* _TASK TO CARRY OUT_: The stretch from the line with "Click the one-click trading panel icon" through the line with "Image resolution: width=868 pixels, height=414" in the records below: write it out exactly, and nothing else.

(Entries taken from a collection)
************

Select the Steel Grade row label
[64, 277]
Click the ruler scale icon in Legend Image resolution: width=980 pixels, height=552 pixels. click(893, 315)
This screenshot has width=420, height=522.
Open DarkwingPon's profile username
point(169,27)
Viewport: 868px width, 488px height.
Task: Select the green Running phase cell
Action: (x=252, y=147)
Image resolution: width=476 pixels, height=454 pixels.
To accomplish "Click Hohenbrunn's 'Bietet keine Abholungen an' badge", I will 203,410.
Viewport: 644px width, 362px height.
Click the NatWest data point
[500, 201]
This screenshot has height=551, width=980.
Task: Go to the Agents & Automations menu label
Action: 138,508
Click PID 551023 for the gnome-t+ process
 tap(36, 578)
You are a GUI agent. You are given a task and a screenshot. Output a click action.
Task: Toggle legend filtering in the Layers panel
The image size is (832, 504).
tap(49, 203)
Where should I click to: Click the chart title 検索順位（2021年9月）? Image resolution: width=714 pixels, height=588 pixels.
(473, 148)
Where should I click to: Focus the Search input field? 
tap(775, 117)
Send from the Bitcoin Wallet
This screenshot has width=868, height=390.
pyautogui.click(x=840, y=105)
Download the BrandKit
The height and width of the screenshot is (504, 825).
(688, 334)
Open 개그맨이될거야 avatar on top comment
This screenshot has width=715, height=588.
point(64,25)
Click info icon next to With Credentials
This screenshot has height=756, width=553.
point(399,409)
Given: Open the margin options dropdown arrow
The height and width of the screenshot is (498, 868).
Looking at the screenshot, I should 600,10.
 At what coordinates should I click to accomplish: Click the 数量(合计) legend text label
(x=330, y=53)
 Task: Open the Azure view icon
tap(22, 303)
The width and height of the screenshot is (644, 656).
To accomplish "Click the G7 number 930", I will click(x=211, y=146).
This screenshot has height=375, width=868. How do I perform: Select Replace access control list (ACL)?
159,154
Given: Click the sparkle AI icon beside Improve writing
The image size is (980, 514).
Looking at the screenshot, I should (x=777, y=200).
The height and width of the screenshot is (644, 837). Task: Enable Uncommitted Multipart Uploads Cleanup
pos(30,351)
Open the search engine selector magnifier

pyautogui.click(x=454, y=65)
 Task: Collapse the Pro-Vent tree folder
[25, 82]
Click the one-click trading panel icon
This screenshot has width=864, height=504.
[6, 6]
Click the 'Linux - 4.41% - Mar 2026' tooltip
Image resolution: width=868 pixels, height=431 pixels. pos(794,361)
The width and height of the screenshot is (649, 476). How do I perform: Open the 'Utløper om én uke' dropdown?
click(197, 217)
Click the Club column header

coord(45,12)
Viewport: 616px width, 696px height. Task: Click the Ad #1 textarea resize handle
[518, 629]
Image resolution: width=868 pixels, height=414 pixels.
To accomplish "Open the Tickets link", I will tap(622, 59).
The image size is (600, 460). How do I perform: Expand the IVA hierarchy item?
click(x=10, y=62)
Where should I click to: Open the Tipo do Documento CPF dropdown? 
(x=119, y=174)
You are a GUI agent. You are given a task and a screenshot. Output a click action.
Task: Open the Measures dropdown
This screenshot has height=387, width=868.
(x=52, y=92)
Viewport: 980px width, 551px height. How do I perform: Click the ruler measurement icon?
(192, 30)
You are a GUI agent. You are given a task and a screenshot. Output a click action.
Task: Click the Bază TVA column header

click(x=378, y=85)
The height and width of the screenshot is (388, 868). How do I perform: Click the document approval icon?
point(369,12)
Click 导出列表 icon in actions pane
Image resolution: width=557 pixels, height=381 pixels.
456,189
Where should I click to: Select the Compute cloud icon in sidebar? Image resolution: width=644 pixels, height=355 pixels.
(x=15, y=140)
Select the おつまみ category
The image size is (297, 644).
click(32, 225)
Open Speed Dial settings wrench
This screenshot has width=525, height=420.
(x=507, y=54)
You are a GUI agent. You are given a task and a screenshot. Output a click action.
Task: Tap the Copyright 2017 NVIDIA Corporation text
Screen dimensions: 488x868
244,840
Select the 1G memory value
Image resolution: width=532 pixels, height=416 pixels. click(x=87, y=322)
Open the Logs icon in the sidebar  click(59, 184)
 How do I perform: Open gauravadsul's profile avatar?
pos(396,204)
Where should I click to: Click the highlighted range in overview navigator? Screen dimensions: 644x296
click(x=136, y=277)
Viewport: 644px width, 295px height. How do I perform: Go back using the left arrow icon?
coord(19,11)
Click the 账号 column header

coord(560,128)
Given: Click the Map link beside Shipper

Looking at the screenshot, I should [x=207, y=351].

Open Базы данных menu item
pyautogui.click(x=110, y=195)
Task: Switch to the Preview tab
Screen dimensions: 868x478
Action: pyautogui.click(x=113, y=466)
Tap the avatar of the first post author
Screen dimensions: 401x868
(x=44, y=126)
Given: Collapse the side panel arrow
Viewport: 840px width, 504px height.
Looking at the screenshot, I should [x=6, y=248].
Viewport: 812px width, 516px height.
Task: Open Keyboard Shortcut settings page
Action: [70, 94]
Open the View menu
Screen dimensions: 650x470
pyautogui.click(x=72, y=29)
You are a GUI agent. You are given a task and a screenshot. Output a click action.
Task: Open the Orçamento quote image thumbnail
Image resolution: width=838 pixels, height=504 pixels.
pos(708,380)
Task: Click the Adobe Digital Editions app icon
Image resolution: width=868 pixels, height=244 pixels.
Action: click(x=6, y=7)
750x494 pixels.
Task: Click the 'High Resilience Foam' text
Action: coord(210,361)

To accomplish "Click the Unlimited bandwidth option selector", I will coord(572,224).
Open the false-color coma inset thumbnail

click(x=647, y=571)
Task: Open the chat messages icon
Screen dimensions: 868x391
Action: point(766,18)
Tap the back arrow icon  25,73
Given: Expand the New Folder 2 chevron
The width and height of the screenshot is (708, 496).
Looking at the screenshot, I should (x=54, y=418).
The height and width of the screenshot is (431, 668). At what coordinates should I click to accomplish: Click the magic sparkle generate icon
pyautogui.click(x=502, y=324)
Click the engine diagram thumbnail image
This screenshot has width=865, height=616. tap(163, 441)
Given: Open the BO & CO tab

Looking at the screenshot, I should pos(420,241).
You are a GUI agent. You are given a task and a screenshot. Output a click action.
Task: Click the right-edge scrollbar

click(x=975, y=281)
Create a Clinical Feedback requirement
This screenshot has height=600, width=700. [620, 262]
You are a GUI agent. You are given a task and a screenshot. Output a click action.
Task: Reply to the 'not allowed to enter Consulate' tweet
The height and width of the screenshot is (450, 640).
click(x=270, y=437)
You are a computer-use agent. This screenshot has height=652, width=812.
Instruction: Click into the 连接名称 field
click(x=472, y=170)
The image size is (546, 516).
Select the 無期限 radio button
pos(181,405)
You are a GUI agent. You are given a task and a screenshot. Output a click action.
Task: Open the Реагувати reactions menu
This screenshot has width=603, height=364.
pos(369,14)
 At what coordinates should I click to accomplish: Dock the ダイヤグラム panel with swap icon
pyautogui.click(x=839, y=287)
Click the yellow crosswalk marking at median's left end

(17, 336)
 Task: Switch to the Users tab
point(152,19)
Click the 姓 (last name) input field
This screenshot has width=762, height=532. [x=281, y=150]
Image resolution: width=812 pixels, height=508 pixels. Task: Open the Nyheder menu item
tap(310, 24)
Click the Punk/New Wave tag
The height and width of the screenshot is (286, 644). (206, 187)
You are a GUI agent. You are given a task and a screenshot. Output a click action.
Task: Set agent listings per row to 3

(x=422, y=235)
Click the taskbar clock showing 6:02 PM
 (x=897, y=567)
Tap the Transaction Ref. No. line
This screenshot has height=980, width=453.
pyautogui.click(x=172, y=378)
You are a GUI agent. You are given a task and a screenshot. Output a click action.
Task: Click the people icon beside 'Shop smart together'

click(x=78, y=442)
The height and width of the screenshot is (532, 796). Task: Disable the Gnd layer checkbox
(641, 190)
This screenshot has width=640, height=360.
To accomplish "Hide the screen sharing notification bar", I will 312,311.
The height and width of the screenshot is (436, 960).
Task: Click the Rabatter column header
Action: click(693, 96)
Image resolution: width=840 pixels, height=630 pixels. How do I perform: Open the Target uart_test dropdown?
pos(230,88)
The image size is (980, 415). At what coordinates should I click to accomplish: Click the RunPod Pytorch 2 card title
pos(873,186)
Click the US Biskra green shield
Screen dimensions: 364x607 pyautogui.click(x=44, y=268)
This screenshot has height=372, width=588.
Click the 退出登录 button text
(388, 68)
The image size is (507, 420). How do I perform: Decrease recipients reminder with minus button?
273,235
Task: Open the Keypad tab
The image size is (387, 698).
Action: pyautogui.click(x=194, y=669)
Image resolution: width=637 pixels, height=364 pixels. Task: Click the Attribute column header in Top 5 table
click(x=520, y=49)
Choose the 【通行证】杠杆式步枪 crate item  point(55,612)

************

* _ANSWER AREA_:
Click the one-click trading panel icon
This screenshot has width=864, height=504.
[6, 6]
Click the 'Linux - 4.41% - Mar 2026' tooltip
Image resolution: width=868 pixels, height=431 pixels. pos(794,361)
The width and height of the screenshot is (649, 476). How do I perform: Open the 'Utløper om én uke' dropdown?
click(197, 217)
Click the Club column header

coord(45,12)
Viewport: 616px width, 696px height. Task: Click the Ad #1 textarea resize handle
[518, 629]
Image resolution: width=868 pixels, height=414 pixels.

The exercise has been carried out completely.